All that wasted food. Now that we know the facts, it's on us to waste less and use more, get a little thrifty, you know, waste-not-want-not. Any scraps that we do “throw away” divert instead to a compost operation. Let’s get all our solid waste operations thinking this way – thinking about diverting food waste to compost. Planning ahead is critical here on Long Island because in just 24 months, at the end of 2024, our Island’s landfills will close. By law. What happens then? All solid waste will be either incinerated or trucked off the island to open pit waste sites up to 350 miles away – at our increased expense and at a great loss to something many of us call green-gold, ie. compost.
Kiss the Ground
If you haven’t seen Woody Harrelson’s Tribeca Festival award-winning film yet, treat yourself. Upbeat, funny, rooted in science, it tells the story of soil, demonstrating how by regenerating the world’s soils using compost we can completely stabilize our climate, restore lost ecosystems and create abundant healthy food supplies. Soil enriched with green-gold, Woody argues, is the missing piece of the climate puzzle.

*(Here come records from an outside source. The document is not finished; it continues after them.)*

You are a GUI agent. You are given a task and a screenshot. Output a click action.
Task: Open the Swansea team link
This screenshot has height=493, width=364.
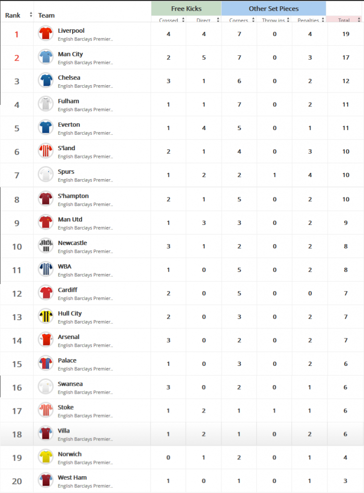tap(70, 384)
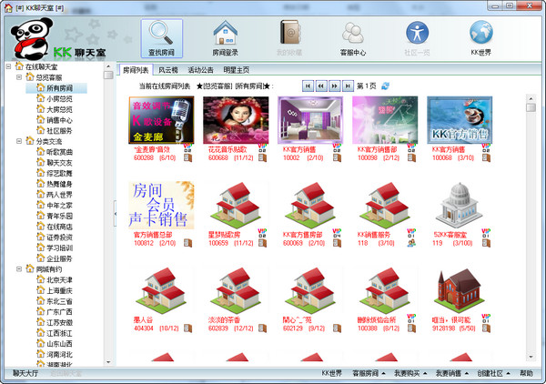Open 房间登录 house icon in toolbar
This screenshot has height=384, width=546.
point(226,38)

So don’t look up, kiss the ground.
Start Local Go Global
Getting smart about food waste, diverting and converting it to green-gold is really a national issue. As Woody points out: modern agriculture was not designed for the betterment of soil, and our US soils are nearly depleted of any microorganisms. Compost to the rescue. It’s an important remedy in a suite of soil-based carbon capture solutions, says Drawdown author Paul Hawken. He names some others: seaweed farming, oyster farming, managed grazing and silvopasture. “We know how to do it, and if we continue to scale over 30 years we can reverse global warming.” Folks, it’s not just farms. Scaling includes: garden composts, community composts, municipal composts, new business operations making compost.
Enriching local soils offers special benefits to all farming communities.

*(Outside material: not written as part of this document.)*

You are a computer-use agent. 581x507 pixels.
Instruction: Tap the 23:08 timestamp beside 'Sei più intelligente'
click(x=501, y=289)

1) Compost is a soil enrichment with many studies documenting the nutritional benefits to food farming.
2) Applying compost on lawns, golf courses, parks reduces the need for chemical fertilizers which adversely affect our coastal waters and sole-source aquifer drinking water; (here on the east end we have 5x more land in lawn than farms, and nation-wide, lawns are the single largest irrigated single "crop", more than corn, wheat and fruit orchards combined),
3) Compost-enriched soils retain moisture, reducing stormwater runoff and flooding; an NRDC study found that a 1% increase in soil organic matter helps soil hold 20,000 gallons more water per acre,
4) Compost augments carbon sequestration at measurable levels, studies and farm demonstration projects you will find discussed in Kiss the Ground.
Make local global. What’s beneficial to our locality is beneficial nationally. Don’t we all want to be part of the life-affirming shift from damaging to health, from chemically-grown foods to nutrient-rich, from depleted soils to carbon-infused sinks, from degenerative to regenerative?
If so, let’s go. Start with your own shopping: farm stands first, love-food-hate-waste second, and compost, third. Dig it?